If a friend or relative is being abused:
- Create a safe space and tell them you’re concerned about their safety.
- Be a good relative and listen to their story when they’re ready to share.
- Ask how you can help them.
- Offer support and encourage your friend’s strength and courage.
- Share resources available online or in your community.
- Learn about dating violence and the signs of relationship abuse.
- Avoid confronting the abusive person hurting your loved one. It can escalate the situation and put your relative in danger.
- If a friend or relative is being hurt by an intimate partner dating, call the StrongHearts Native Helpline at 1-844-7NATIVE (762-8483) for help.
How Can I Get Involved?
There are a number of ways to get involved, including encouraging your school, community-based organizations, church, tribal leaders, parents, and peers to join together to raise awareness about dating violence throughout your community. Other activities may include raising awareness and sharing resources on social media, writing a letter in a school or community newspaper, and encouraging your school administration, teachers and peers to wear orange during the month of February, such as February 14th for Teen Dating Violence Awareness Day.
Because youth form the heart of our cultural survival as Native peoples, we believe that our youth have the power and energy to help create positive change in their communities.
- Download and share NIWRC dating violence awareness postcards on social media (see above).
- Find statistics about dating violence, visit NIWRC’s NativeLove project.
- Watch NativeLoveIs videos focused on raising awareness about violence against Native women and empowering Native people to speak out about traditional cultural values that honor and respect Native women.
- If you or someone you know if experiencing dating violence, call the StrongHearts Native Helpline at 1-844-7NATIVE (762-8483) for help.
- Organize a school or community event.

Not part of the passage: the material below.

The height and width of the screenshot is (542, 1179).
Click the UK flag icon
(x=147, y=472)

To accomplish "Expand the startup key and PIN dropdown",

Explore the NativeLoveIs Online Toolkit for Youth and Toolkit for Educators Coaches and Mentors to items to consider in raising awareness about teen dating violence in your school or community.
- Explore NIWRC’S Special Collection for Native American Teens, developed to provide resources to create awareness and promote important discussions about teen dating violence with Native youth.
- Download “Combating Trafficking: Native Youth Toolkit on Human Trafficking” by Administration for Native Americans, Administration for Children & Families Office of Trafficking in Persons and Department of Health and Human Services.
- View “Signs of Teen Dating Violence” on TeenDVMonth.org
- Explore 2020 Teen DVAM Activities compiled by ACF’s Family and Youth Services Bureau, Family Violence Prevention and Services Program.